An employer is required to determine the likelihood that the employee contracted COVID-19 in the workplace only based on information reasonably available to it at the time of its investigation, said Michael DeLarco, an attorney with Hogan Lovells in New York City. The employer must update the investigation if it later learns more information related to an employee's COVID-19 illness. "Thus, I would expect that employers will, in some instances, need to update their recordings [of occupational illnesses] as new information relevant to its work-related determinations is uncovered," DeLarco said.
OSHA Oversight Hearing
Democratic members of Congress and labor unions have pushed OSHA to develop enforceable standards to protect workers from the coronavirus, but at a congressional hearing on May 28, Loren Sweatt, OSHA's principal deputy secretary, defended the agency's preference for relying on existing standards and newly issued guidance, which she said offer more flexibility.

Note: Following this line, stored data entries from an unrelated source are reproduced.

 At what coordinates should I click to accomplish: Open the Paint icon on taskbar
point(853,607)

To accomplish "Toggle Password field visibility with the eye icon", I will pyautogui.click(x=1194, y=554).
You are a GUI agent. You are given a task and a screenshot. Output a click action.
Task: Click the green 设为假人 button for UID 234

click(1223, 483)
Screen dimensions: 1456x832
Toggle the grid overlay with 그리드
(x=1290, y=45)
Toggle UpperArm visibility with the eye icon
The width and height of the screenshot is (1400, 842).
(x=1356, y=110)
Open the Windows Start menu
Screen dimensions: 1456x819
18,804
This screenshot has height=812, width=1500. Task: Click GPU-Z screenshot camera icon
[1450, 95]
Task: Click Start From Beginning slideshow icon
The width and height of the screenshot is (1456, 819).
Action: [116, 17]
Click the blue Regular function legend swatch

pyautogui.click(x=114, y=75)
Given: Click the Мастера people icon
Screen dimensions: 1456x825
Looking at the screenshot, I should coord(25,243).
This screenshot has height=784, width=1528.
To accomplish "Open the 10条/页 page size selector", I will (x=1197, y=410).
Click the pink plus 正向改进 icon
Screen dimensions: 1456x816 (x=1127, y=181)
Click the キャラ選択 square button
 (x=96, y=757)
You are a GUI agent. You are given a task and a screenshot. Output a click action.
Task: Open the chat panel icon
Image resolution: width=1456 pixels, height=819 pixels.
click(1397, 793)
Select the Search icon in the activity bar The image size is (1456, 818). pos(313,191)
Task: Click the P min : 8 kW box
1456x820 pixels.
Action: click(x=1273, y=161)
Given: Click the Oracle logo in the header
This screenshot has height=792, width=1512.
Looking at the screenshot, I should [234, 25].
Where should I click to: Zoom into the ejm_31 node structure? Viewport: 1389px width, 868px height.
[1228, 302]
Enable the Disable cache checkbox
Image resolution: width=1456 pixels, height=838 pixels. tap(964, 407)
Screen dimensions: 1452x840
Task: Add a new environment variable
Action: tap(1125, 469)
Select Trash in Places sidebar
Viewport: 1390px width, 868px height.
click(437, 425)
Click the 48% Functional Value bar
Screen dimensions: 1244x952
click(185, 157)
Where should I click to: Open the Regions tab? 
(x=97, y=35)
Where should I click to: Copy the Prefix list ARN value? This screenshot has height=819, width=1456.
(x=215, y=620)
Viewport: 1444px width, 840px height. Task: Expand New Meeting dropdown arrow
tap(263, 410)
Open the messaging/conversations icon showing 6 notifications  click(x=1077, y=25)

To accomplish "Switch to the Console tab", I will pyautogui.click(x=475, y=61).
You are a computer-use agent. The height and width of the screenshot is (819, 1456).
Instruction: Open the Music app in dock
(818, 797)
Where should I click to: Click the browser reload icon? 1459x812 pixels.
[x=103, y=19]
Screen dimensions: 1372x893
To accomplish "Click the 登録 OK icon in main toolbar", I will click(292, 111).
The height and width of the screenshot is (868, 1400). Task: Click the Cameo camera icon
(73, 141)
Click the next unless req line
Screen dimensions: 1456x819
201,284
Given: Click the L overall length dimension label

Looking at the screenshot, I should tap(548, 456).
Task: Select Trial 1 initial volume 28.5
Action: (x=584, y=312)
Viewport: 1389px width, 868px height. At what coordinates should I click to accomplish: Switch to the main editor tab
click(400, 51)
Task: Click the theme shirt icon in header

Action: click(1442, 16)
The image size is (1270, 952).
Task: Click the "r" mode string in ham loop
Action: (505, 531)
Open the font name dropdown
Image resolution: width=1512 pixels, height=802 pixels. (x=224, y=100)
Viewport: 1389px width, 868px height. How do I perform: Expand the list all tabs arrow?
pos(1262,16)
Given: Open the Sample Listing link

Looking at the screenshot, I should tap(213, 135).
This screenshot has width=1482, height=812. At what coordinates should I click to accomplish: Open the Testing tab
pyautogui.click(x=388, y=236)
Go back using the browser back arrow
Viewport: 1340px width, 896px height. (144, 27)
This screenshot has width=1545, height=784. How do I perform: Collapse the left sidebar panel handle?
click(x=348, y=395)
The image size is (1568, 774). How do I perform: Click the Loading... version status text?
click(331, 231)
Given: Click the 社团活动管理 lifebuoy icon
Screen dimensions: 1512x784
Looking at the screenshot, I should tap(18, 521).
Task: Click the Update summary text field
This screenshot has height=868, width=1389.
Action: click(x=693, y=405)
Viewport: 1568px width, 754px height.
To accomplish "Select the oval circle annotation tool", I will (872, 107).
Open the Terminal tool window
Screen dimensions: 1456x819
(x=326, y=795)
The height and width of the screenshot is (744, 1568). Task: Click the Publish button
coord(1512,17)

U.S. workers have filed about 5,000 coronavirus-related complaints of unsafe conditions and nearly 1,400 whistleblower complaints alleging they were fired or otherwise punished for raising coronavirus concerns. Sweatt said the agency is actively investigating those complaints, along with coronavirus-related workplace fatalities, but it is not targeting specific industries for enforcement.
While it has issued only one related citation so far for a record-keeping violation, OSHA has six months to wrap up an investigation, Sweatt noted, suggesting that more enforcement actions may be forthcoming.
In meat processing specifically, where large clusters of workers have been infected, she said OSHA has 58 complaints or enforcement activities and has already been inside 10 facilities. OSHA worked with the U.S. Centers for Disease Control and Prevention to develop specific guidance for meatpacking facilities, which includes recommendations to keep workers six feet apart or provide partitions between them.
OSHA is also trying to hire an additional 50 inspectors to strengthen its capabilities, Sweatt said.
Sometimes, the mere notification of a complaint will cause an employer to change its processes to offer better protection or reinstate a whistleblower who was fired, she said. "I do think employers are attempting to achieve the best compliance that they can."
SHRM staff writer Nancy Cleeland contributed to this article.